How this website was made

This is a simple website I made for my portfolio and blogs. It’s written in pure HTML, CSS, and JavaScript.

I want to build this website using as many raw tools that I can write myself as possible. Just for the fun of it.

Let’s get into the details of the fun.

Server setup

First, I needed a server for my site. I didn’t want to use any 3rd-party website hosting provider like Vercel or Netlify. Seems less fun. So I opened an AWS account. They provide a 1-year free tier. Managing a virtual machine and playing with website security is more fun.

I started an EC2 instance with 8 GB storage space and 1 vCPU. One of the long-term goals is to see how much performance I can squeeze out of this small virtual machine.
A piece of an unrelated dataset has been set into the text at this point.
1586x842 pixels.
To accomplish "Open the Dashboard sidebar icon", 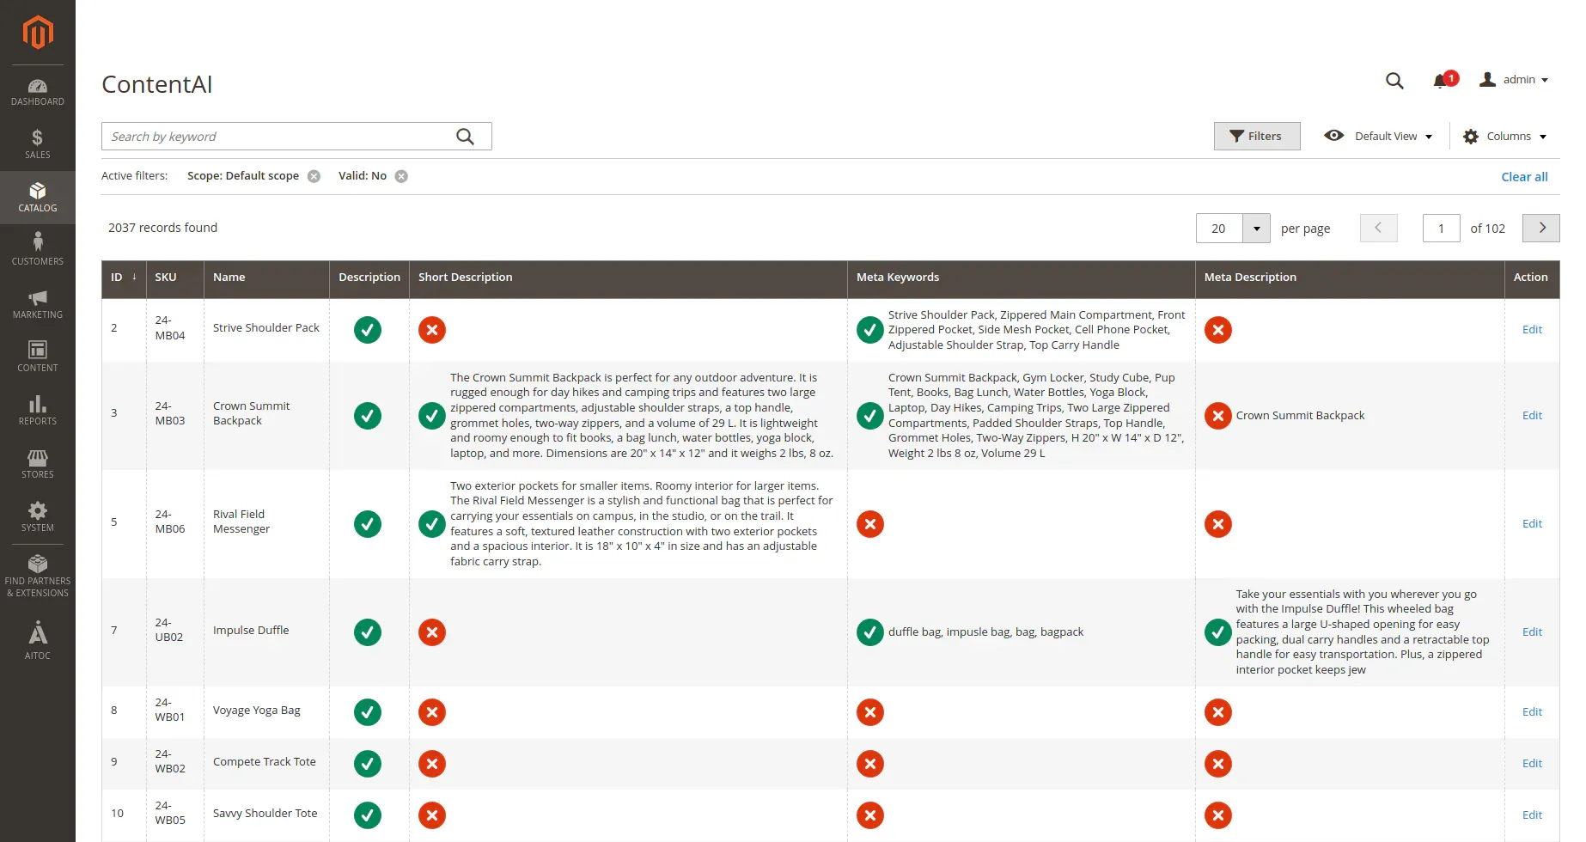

For beginners, I will make a setup guide later.

Domain registration

I bought this domain from Cloudflare. It was convenient, and I am used to working with Cloudflare from my job.

Then I set up the DNS record to point to my VM and enabled proxy. We need to hide our server's public IP address behind a proxy for security reasons.

Also, I used a rate limiter to restrict the number of requests served by my server. Really don’t wanna pay any bill :)

CI/CD pipeline

After I set up my server and Cloudflare, my server was ready and accessible from the web. I had a dummy webpage served temporarily.

Now the even more fun part. The repository for this website code is hosted on GitHub. But I don’t want to manually deploy every time I change something. So we need a CI/CD pipeline.

I know there are many tools available like Jenkins to run deployment tasks. I use Jenkins at my job. But I wanted to write everything myself.

Setting up webhook from GitHub

First, from my GitHub repository → Settings, I set up a webhook to send to my website. The webhook will be triggered for GitHub push and pull requests. Also, I carefully set up the authentication method and secret key. Most webhooks use HMAC-SHA256 signature for validation.

Lenkins: Lightweight Jenkins

Just for the fun of it, I named my webhook handler project Lenkins (Lightweight Jenkins).

Lenkins is written in Go. It's very simple so far. It performs the most basic functions. First, it validates the webhook. Then, depending on some conditions, it pulls the update from the repository and deploys it.

And voila, now everything is set up and I can edit my code and just push it to the main branch, and Lenkins will deploy it instantly.

Putting It All Together

So now I have a simple website written in HTML, CSS, and a bit of JavaScript. It’s hosted on my own virtual machine running on AWS, behind Cloudflare for security and performance.

The domain is managed by Cloudflare, which also takes care of hiding my VM’s IP address and rate-limiting traffic.

Any change I push to the GitHub repository triggers a webhook that hits my Go-based CI/CD tool — Lenkins. It pulls the latest code and deploys it automatically.

It’s fast, lightweight, and entirely under my control. Just how I like it.